We could consider changing the amd pinctrl option into a bool instead of a tristate, forcing it to be builtin. In general ACPI tables may rely on the pinctrl through GPIO OpRegions in various ways. So making sure that these are available early usually is a good idea. I've also seen issues on some Intel models when the pinctrl driver is not builtin.

Note I just checked and the Fedora kernels already have:

CONFIG_PINCTRL_AMD=y
Comment 20 Mario Limonciello (AMD) 2022-07-13 18:04:14 UTC
Great suggestion, thanks!
I've sent up https://lore.kernel.org/linux-gpio/20220713175950.964-1-mario.limonciello@amd.com/T/#u for just that.
Comment 21 madcatx 2022-07-14 11:31:04 UTC
Just FTR, I just reproduced another case where the problem most likely would have occurred - almost 33000 interrupts before the driver took action - but having pinctrl_amd loaded early seems to be an effective solution.

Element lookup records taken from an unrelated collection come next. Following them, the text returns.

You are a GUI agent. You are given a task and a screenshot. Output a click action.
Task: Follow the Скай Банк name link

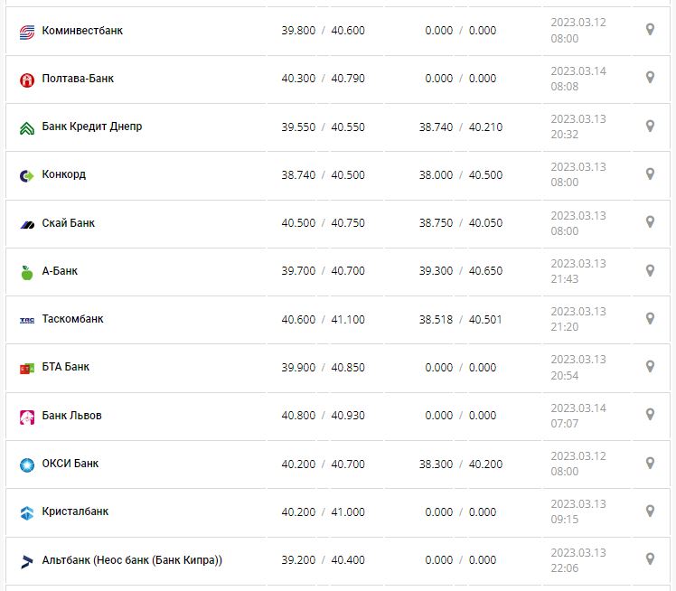click(x=69, y=223)
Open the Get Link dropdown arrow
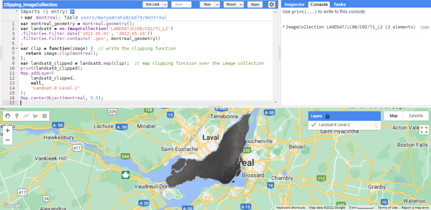Screen dimensions: 431x210 pyautogui.click(x=165, y=4)
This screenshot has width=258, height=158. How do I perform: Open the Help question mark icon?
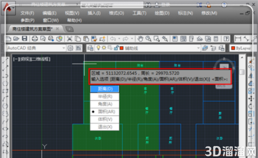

I guess that Lenovo people may want to look into this, 33000 intrs is sort of cutting it close to the kernel disabling the interrupt regardless of the driver being available.

Thanks a lot for all the guidance how to track this down!
Comment 22 Mario Limonciello (AMD) 2022-07-14 11:34:56 UTC
Were you still using the initramfs method when 33000 came through?
If so; please switch to built-in.  That should allow the driver to load as early as possible.

> Thanks a lot for all the guidance how to track this down!

Sure!
Comment 23 madcatx 2022-07-14 13:15:13 UTC
(In reply to Mario Limonciello (AMD) from comment #22)
> Were you still using the initramfs method when 33000 came through?
> If so; please switch to built-in.  That should allow the driver to load as
> early as possible.

Just tried that and the number of unserviced interrupts dropped down to less than 8000; that's the lowest value I've seen so far. pinctrl_amd gets loaded about 0.48 secs into boot, it loaded at about 0.67 sec when it was a module.

Anyway, it looks like we pinned the problem down pretty well. Thanks!
Comment 24 Mario Limonciello (AMD) 2022-07-14 13:48:20 UTC
OK thanks.  I'll close it, and we'll work on getting that patch landed to prevent users from compiling as a module.